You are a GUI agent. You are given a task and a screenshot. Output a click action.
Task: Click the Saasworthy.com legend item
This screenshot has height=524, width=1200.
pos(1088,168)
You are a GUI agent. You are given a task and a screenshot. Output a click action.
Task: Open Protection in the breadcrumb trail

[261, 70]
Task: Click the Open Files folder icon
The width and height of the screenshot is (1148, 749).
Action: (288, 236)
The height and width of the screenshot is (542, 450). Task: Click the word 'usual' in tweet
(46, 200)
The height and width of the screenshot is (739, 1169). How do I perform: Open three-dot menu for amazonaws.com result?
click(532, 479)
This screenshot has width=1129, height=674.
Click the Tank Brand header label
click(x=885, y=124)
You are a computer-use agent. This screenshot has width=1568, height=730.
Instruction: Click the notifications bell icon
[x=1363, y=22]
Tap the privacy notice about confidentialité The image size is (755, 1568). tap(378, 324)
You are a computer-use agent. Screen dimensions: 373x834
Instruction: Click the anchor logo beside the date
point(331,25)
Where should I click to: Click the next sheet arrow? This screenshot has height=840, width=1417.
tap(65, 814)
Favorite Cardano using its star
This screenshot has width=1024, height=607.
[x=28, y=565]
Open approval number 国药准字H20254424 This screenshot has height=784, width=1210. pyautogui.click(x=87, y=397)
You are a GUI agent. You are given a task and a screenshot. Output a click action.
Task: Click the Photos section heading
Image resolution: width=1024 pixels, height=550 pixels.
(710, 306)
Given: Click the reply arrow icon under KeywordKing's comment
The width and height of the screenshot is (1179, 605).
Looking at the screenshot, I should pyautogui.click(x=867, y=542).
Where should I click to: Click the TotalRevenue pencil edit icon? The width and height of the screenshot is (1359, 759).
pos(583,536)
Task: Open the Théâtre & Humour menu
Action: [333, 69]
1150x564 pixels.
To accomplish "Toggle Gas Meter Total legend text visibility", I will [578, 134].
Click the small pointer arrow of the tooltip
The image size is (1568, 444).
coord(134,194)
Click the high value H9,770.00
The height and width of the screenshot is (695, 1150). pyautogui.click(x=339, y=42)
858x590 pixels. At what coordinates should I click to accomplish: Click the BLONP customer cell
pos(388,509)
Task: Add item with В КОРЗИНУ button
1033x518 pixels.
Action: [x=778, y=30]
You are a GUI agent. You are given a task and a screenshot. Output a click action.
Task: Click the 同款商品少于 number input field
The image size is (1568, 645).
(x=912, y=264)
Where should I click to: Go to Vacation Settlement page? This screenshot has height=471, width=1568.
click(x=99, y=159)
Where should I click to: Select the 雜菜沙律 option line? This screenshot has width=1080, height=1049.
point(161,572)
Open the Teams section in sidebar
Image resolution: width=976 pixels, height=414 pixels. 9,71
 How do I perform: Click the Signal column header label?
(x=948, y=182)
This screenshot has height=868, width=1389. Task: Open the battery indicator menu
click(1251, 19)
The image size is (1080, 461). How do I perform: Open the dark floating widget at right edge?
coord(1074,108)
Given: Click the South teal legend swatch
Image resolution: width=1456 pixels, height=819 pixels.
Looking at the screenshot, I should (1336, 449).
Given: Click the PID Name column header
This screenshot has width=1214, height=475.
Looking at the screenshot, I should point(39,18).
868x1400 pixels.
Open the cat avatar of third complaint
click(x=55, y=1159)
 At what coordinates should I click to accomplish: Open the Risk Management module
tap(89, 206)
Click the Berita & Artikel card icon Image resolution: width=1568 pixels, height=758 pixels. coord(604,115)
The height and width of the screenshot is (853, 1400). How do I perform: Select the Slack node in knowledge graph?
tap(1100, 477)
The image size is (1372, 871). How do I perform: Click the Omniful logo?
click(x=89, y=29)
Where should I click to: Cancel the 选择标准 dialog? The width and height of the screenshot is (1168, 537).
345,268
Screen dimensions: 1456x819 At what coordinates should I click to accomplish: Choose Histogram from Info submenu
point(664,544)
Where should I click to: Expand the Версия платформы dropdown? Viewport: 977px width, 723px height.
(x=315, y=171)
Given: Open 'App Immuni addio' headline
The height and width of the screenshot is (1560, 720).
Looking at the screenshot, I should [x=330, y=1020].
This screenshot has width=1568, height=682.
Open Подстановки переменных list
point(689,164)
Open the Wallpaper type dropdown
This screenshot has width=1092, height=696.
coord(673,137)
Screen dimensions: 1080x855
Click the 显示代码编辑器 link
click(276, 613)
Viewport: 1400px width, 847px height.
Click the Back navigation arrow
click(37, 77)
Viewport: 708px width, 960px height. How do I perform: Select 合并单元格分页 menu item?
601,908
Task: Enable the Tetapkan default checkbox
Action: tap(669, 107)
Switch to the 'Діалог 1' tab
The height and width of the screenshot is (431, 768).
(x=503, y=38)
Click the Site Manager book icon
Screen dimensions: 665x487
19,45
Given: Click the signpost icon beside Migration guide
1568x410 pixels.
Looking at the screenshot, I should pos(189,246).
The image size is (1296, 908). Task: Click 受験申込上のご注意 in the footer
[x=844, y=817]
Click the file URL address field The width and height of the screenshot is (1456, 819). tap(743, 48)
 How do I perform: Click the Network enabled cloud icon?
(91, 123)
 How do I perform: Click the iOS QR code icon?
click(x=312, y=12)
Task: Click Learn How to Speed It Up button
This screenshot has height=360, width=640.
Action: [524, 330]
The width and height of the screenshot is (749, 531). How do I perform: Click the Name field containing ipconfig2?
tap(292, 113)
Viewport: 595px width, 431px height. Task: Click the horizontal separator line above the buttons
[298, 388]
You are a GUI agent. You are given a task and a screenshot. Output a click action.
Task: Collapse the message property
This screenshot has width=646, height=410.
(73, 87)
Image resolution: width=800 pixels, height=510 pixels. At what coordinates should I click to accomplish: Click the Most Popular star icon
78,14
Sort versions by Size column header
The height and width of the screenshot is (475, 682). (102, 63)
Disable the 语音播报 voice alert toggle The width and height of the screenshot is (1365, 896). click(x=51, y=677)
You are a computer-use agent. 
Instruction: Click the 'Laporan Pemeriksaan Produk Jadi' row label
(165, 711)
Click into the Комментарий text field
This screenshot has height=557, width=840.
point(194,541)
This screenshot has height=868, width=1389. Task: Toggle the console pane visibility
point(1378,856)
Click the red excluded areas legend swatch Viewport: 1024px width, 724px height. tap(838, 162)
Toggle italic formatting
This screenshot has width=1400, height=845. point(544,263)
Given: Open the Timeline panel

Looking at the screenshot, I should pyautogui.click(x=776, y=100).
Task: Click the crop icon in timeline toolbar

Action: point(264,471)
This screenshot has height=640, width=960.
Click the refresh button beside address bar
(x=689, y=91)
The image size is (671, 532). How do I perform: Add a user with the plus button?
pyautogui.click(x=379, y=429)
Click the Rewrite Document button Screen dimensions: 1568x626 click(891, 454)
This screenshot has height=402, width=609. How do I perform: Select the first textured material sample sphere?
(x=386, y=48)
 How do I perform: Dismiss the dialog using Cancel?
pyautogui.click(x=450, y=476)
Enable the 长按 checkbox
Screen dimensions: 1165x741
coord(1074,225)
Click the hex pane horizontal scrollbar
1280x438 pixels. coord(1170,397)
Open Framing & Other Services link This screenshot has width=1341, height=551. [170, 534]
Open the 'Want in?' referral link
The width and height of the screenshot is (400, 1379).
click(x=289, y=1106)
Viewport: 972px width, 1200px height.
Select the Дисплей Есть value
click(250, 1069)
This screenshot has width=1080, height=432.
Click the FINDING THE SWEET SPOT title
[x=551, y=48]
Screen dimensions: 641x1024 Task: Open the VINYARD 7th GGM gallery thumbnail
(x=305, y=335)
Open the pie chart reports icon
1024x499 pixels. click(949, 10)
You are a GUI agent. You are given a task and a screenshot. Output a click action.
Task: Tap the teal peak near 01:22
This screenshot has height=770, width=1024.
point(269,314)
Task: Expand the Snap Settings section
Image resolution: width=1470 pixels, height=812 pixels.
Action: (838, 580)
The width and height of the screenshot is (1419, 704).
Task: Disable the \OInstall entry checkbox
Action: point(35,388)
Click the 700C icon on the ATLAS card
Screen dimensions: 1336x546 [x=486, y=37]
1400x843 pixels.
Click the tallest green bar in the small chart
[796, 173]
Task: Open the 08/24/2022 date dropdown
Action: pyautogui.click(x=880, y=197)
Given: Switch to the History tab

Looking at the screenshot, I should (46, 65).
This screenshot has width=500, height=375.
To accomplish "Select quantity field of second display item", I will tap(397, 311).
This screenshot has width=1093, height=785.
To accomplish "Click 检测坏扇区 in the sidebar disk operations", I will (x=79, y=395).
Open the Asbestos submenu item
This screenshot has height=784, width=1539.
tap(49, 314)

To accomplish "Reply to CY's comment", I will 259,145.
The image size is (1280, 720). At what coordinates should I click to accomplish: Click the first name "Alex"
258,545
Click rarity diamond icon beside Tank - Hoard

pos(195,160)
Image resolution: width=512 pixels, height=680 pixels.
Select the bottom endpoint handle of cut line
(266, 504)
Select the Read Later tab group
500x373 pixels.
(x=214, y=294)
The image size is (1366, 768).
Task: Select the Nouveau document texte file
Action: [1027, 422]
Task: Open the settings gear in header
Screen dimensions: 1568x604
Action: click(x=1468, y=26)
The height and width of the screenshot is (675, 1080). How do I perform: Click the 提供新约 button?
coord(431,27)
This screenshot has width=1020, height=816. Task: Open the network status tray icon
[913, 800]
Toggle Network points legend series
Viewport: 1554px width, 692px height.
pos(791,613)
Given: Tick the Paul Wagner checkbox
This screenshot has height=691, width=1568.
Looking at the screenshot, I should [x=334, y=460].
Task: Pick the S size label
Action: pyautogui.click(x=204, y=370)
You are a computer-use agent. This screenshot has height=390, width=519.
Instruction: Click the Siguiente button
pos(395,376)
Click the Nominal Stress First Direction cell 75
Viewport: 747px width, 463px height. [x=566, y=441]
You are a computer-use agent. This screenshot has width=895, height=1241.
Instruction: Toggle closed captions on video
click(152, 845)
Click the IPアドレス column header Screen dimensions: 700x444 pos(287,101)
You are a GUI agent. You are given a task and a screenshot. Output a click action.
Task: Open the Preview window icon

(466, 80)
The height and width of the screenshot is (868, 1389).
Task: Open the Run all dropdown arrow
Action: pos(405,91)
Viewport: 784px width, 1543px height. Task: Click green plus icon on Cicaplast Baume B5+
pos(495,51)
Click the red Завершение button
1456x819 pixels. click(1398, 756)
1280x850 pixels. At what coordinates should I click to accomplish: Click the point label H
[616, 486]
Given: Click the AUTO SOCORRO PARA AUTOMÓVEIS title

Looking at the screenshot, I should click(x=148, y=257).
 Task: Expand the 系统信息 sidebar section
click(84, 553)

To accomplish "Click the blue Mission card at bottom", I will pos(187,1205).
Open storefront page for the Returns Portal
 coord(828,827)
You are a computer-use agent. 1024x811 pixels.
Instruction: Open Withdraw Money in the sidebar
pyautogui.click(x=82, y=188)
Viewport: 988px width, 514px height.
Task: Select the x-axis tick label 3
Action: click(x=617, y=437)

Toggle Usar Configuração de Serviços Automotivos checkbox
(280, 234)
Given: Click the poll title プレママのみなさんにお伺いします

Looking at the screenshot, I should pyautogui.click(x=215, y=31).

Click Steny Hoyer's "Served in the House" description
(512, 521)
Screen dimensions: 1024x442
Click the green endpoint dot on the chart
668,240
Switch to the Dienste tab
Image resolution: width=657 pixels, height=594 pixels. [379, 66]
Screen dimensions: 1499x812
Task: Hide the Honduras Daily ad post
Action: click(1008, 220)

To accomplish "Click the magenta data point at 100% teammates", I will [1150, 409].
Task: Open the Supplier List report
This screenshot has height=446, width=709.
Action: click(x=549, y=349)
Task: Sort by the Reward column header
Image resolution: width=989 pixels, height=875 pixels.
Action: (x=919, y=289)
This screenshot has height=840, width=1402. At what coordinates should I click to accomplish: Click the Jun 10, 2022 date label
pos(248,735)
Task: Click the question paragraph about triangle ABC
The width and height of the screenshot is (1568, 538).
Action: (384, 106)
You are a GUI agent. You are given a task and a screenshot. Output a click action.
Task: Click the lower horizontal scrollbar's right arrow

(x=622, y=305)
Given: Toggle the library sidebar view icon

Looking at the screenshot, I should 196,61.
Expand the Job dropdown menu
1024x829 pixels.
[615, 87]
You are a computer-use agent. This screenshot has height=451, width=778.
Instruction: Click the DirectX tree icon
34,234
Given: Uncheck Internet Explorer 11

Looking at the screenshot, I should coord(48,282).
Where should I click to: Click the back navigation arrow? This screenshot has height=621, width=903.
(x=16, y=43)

══════

Change "GUI agent" to "UI agent" in the records from the first line up to and including the line with "The height and width of the screenshot is (695, 1150).", and give those lines again with nothing else altered.

You are a UI agent. You are given a task and a screenshot. Output a click action.
Task: Click the Saasworthy.com legend item
This screenshot has height=524, width=1200.
pos(1088,168)
You are a UI agent. You are given a task and a screenshot. Output a click action.
Task: Open Protection in the breadcrumb trail

[261, 70]
Task: Click the Open Files folder icon
The width and height of the screenshot is (1148, 749).
Action: (288, 236)
The height and width of the screenshot is (542, 450). Task: Click the word 'usual' in tweet
(46, 200)
The height and width of the screenshot is (739, 1169). How do I perform: Open three-dot menu for amazonaws.com result?
click(532, 479)
This screenshot has width=1129, height=674.
Click the Tank Brand header label
click(x=885, y=124)
You are a computer-use agent. This screenshot has width=1568, height=730.
Instruction: Click the notifications bell icon
[x=1363, y=22]
Tap the privacy notice about confidentialité The image size is (755, 1568). tap(378, 324)
You are a computer-use agent. Screen dimensions: 373x834
Instruction: Click the anchor logo beside the date
point(331,25)
Where should I click to: Click the next sheet arrow? This screenshot has height=840, width=1417.
tap(65, 814)
Favorite Cardano using its star
This screenshot has width=1024, height=607.
[x=28, y=565]
Open approval number 国药准字H20254424 This screenshot has height=784, width=1210. pyautogui.click(x=87, y=397)
You are a UI agent. You are given a task and a screenshot. Output a click action.
Task: Click the Photos section heading
Image resolution: width=1024 pixels, height=550 pixels.
(710, 306)
Given: Click the reply arrow icon under KeywordKing's comment
The width and height of the screenshot is (1179, 605).
Looking at the screenshot, I should pyautogui.click(x=867, y=542).
Where should I click to: Click the TotalRevenue pencil edit icon? The width and height of the screenshot is (1359, 759).
pos(583,536)
Task: Open the Théâtre & Humour menu
Action: [333, 69]
1150x564 pixels.
To accomplish "Toggle Gas Meter Total legend text visibility", I will [578, 134].
Click the small pointer arrow of the tooltip
The image size is (1568, 444).
coord(134,194)
Click the high value H9,770.00
The height and width of the screenshot is (695, 1150). pyautogui.click(x=339, y=42)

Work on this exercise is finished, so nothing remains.